The challenge is how to apply scientific research in practice in a morally acceptable manner. The Supreme Court of Jewish Law would always address religious legal questions at two levels in a manner similar to how the US supreme court deals with difficult cases.16,17 The first level was a general, theoretical legal analysis of the history of law and how the populace practiced the parameters of a law. The second level was a practical and particular approach, examining each situation according to the individual circumstances and developing the response according to the specific details and characteristics of that situation. Indeed, Jewish law places a much greater emphasis on the latter principle—each case must be evaluated individually on its merits and details.

We believe there is much merit in this type of analysis regarding the new biotechnologies being developed. First, we must ethically analyze the various procedures underlying the biotechnology. Does it involve harming animals? Does it violate basic principles of bioethics? Then, we should address these principles as they apply to a particular situation and recognize that all technologies, while morally neutral, have the potential to do both good and/or to do harm.

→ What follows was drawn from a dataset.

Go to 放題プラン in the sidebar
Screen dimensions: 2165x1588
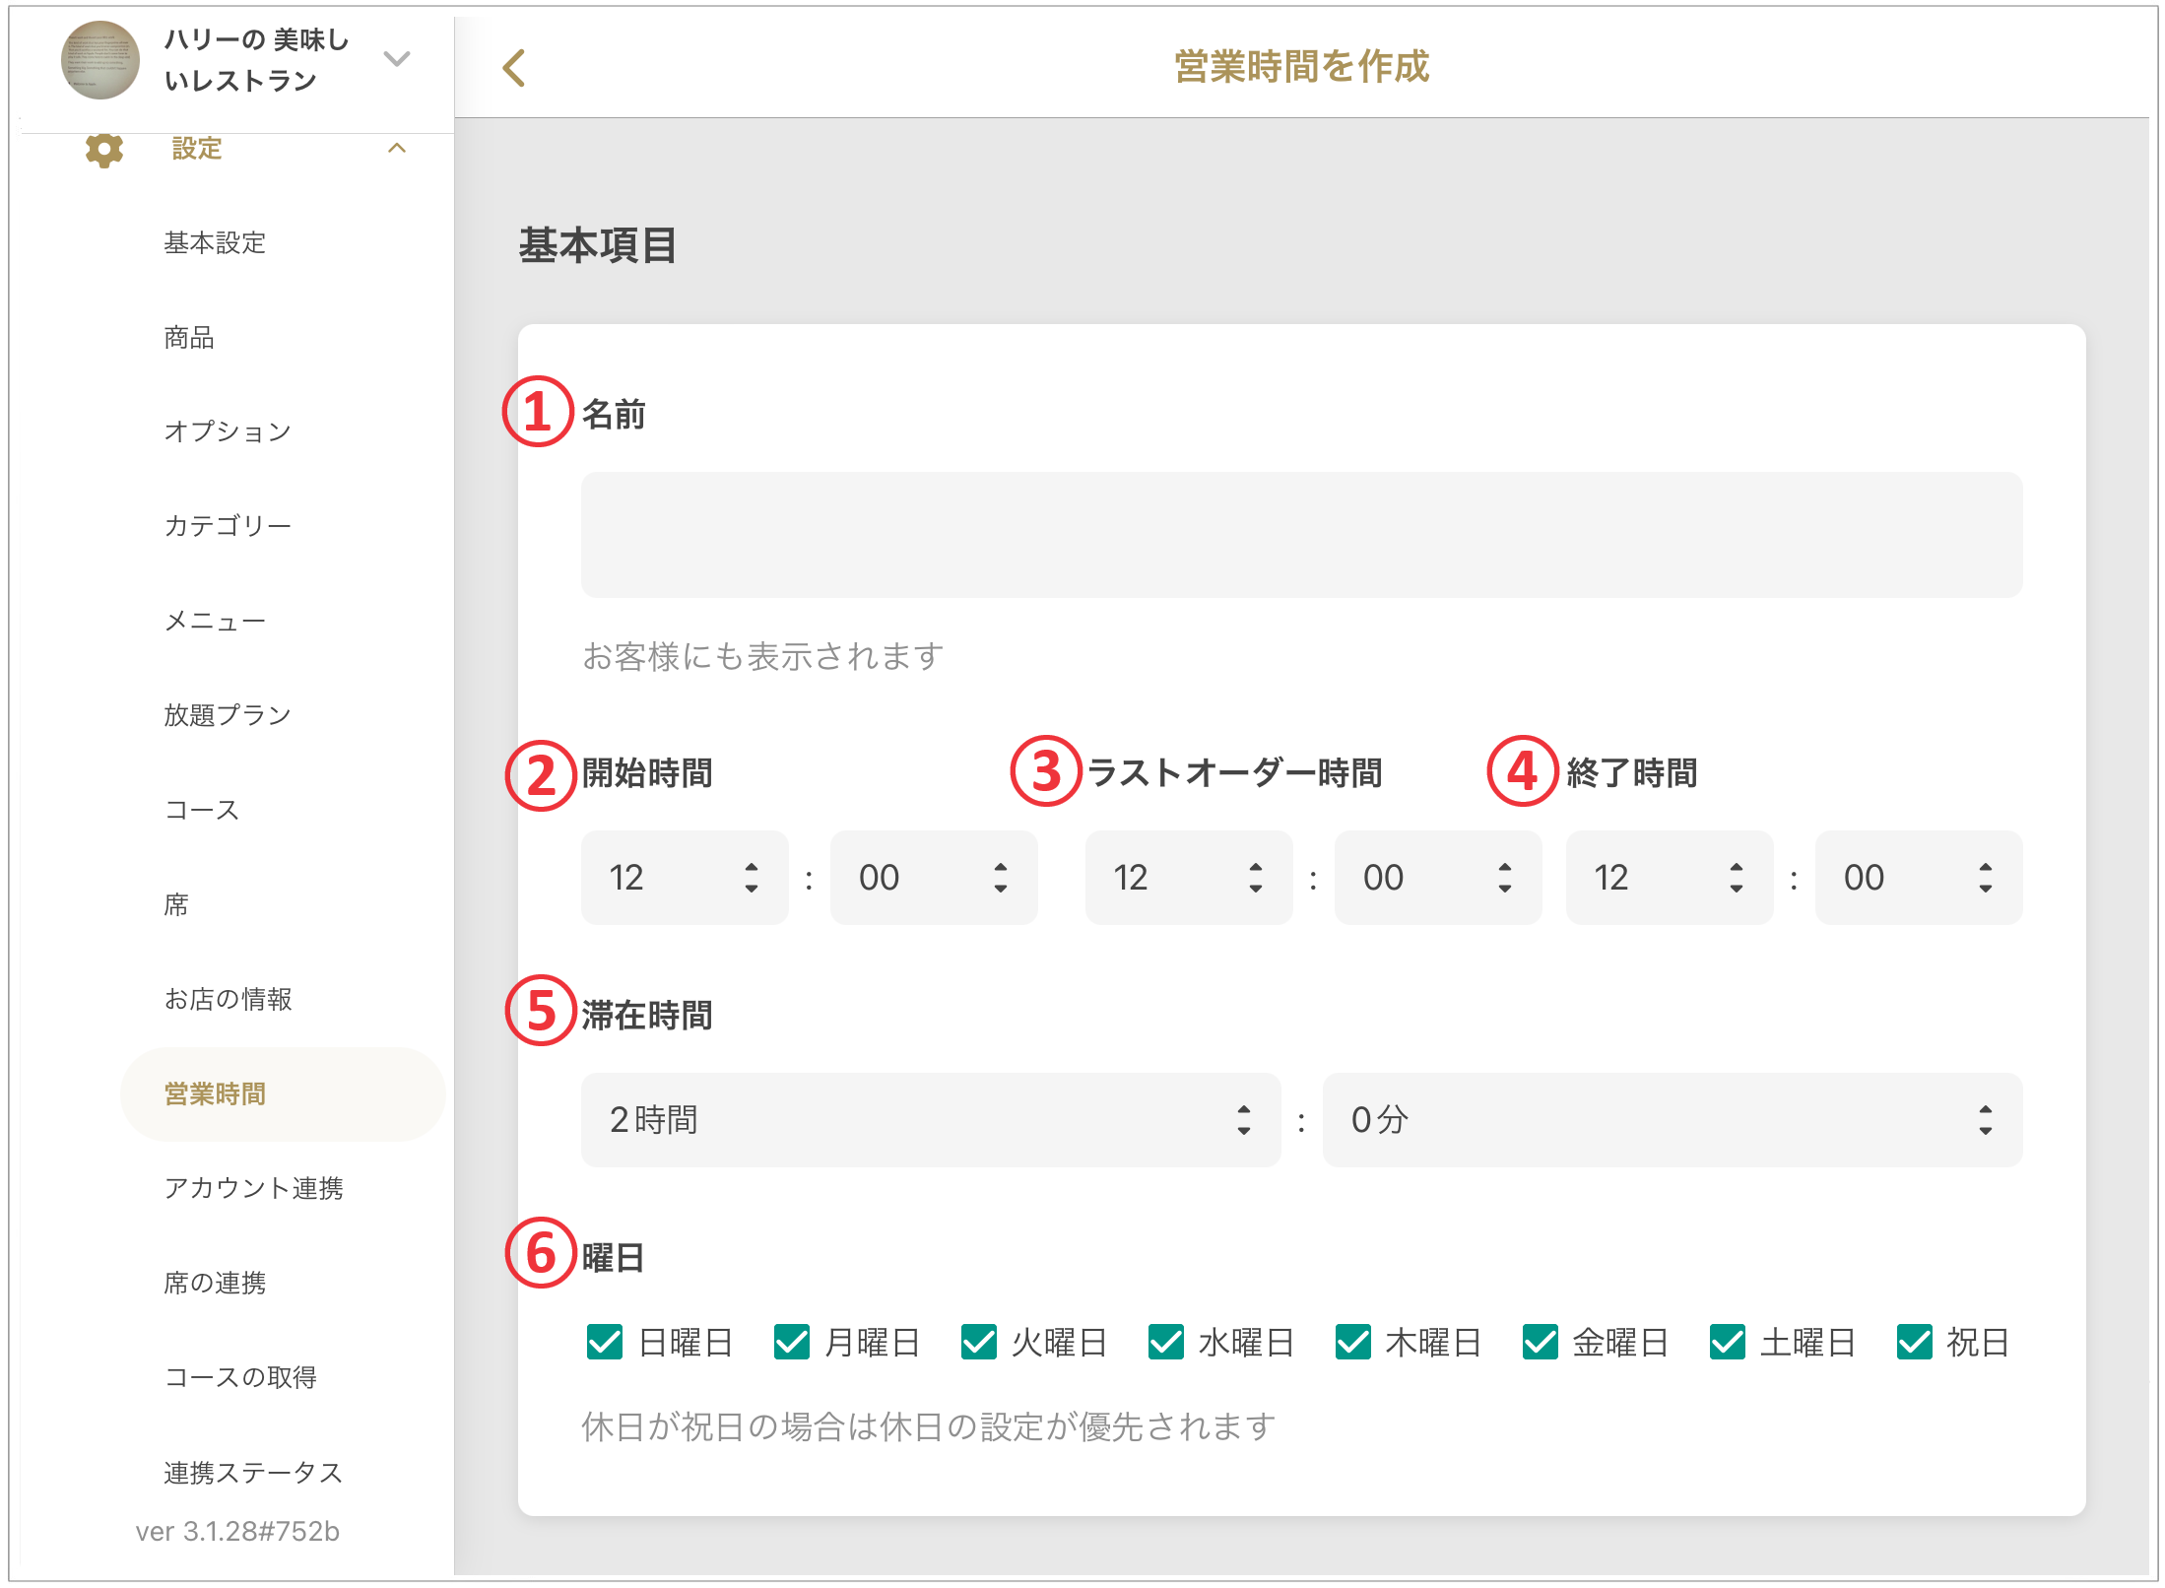pyautogui.click(x=228, y=714)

Translational biotechnology, in order to develop new therapies for disease, is the ultimate objective of science and is part of the Divine directive for human beings to partner with God. However, society must be careful of the outer limits of technology that may be unethical. Do the ethical outer limits of technology include non-medical procedures such as sex-selection, cosmetic changes (hair or eye color, height), or tampering with biological species to create new species, such as animals with human neurons, or monkeys with human genes that regulate human speech?

The general rule in Judaism is that gene editing for non-medical applications is ethically wrong and should not be routinely acceptable. In the case of gene-editing a human embryo, we believe it is moral and ethical to genetically edit not only an embryo carrying lethal genes (e.g. Tay–Sachs) but also in cases where the child would be born and burdened with serious health issues (e.g. cystic fibrosis).

The Torah states that its laws are created for people to live by, and so we should support medical and technological advances that promote the saving of lives. We should advocate that society commit significant government and private funding to basic research. This also includes supporting research for creative procedures that protect the weaker segments of the population in order to provide fair allocation of treatments. We advocate continuing to push the limits of scientific research, but at the same time, we must not allow the unethical, non-medical applications. In the realm of new biotechnology, the goal of partnering with God to save lives should be paramount. It is not what you can do but what you should do.


CRISPR clustered regularly interspaced short palindromic repeats


Conflict of interest: No potential conflict of interest relevant to this article was reported.